Input material below:
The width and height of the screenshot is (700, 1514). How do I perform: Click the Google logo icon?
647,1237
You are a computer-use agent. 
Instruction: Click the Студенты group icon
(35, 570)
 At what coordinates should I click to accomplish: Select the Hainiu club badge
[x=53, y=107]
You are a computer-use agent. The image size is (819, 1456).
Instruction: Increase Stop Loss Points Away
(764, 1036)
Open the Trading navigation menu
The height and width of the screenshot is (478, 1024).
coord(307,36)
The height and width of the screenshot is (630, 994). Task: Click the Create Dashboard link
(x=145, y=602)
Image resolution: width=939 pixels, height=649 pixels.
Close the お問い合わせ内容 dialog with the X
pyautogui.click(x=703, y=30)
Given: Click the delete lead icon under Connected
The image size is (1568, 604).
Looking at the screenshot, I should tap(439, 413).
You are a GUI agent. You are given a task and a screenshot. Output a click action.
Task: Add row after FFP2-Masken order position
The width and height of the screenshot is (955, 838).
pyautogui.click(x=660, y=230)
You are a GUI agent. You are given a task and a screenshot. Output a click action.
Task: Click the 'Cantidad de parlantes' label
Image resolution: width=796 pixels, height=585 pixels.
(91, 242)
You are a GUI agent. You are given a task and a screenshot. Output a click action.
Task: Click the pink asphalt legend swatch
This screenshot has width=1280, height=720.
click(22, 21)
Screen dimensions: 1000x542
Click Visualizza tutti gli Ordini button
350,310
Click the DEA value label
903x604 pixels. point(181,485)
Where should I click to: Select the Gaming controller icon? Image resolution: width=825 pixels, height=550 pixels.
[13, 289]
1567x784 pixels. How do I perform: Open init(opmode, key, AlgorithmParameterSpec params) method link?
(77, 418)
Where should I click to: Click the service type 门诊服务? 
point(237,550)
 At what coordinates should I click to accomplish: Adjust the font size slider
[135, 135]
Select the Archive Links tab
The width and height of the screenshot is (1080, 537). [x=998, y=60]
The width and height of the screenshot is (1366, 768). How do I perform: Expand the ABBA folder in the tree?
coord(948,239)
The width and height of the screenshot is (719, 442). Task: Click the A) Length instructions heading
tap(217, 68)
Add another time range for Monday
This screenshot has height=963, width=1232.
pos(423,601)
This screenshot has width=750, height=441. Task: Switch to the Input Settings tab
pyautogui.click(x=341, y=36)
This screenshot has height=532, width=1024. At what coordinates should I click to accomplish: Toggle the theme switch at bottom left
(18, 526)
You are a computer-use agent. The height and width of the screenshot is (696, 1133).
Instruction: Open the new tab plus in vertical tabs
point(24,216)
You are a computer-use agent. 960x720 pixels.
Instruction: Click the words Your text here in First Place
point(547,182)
End of Input material.
__Your objective__: Once you have read the data, reproduce all of it exactly.

__Task answer__:
The width and height of the screenshot is (700, 1514). How do I perform: Click the Google logo icon?
647,1237
You are a computer-use agent. 
Instruction: Click the Студенты group icon
(35, 570)
 At what coordinates should I click to accomplish: Select the Hainiu club badge
[x=53, y=107]
You are a computer-use agent. The image size is (819, 1456).
Instruction: Increase Stop Loss Points Away
(764, 1036)
Open the Trading navigation menu
The height and width of the screenshot is (478, 1024).
coord(307,36)
The height and width of the screenshot is (630, 994). Task: Click the Create Dashboard link
(x=145, y=602)
Image resolution: width=939 pixels, height=649 pixels.
Close the お問い合わせ内容 dialog with the X
pyautogui.click(x=703, y=30)
Given: Click the delete lead icon under Connected
The image size is (1568, 604).
Looking at the screenshot, I should tap(439, 413).
You are a GUI agent. You are given a task and a screenshot. Output a click action.
Task: Add row after FFP2-Masken order position
The width and height of the screenshot is (955, 838).
pyautogui.click(x=660, y=230)
You are a GUI agent. You are given a task and a screenshot. Output a click action.
Task: Click the 'Cantidad de parlantes' label
Image resolution: width=796 pixels, height=585 pixels.
(91, 242)
You are a GUI agent. You are given a task and a screenshot. Output a click action.
Task: Click the pink asphalt legend swatch
This screenshot has width=1280, height=720.
click(22, 21)
Screen dimensions: 1000x542
Click Visualizza tutti gli Ordini button
350,310
Click the DEA value label
903x604 pixels. point(181,485)
Where should I click to: Select the Gaming controller icon? Image resolution: width=825 pixels, height=550 pixels.
[13, 289]
1567x784 pixels. How do I perform: Open init(opmode, key, AlgorithmParameterSpec params) method link?
(77, 418)
Where should I click to: Click the service type 门诊服务? 
point(237,550)
 At what coordinates should I click to accomplish: Adjust the font size slider
[135, 135]
Select the Archive Links tab
The width and height of the screenshot is (1080, 537). [x=998, y=60]
The width and height of the screenshot is (1366, 768). How do I perform: Expand the ABBA folder in the tree?
coord(948,239)
The width and height of the screenshot is (719, 442). Task: Click the A) Length instructions heading
tap(217, 68)
Add another time range for Monday
This screenshot has height=963, width=1232.
pos(423,601)
This screenshot has width=750, height=441. Task: Switch to the Input Settings tab
pyautogui.click(x=341, y=36)
This screenshot has height=532, width=1024. At what coordinates should I click to accomplish: Toggle the theme switch at bottom left
(18, 526)
You are a computer-use agent. The height and width of the screenshot is (696, 1133).
Instruction: Open the new tab plus in vertical tabs
point(24,216)
You are a computer-use agent. 960x720 pixels.
Instruction: Click the words Your text here in First Place
point(547,182)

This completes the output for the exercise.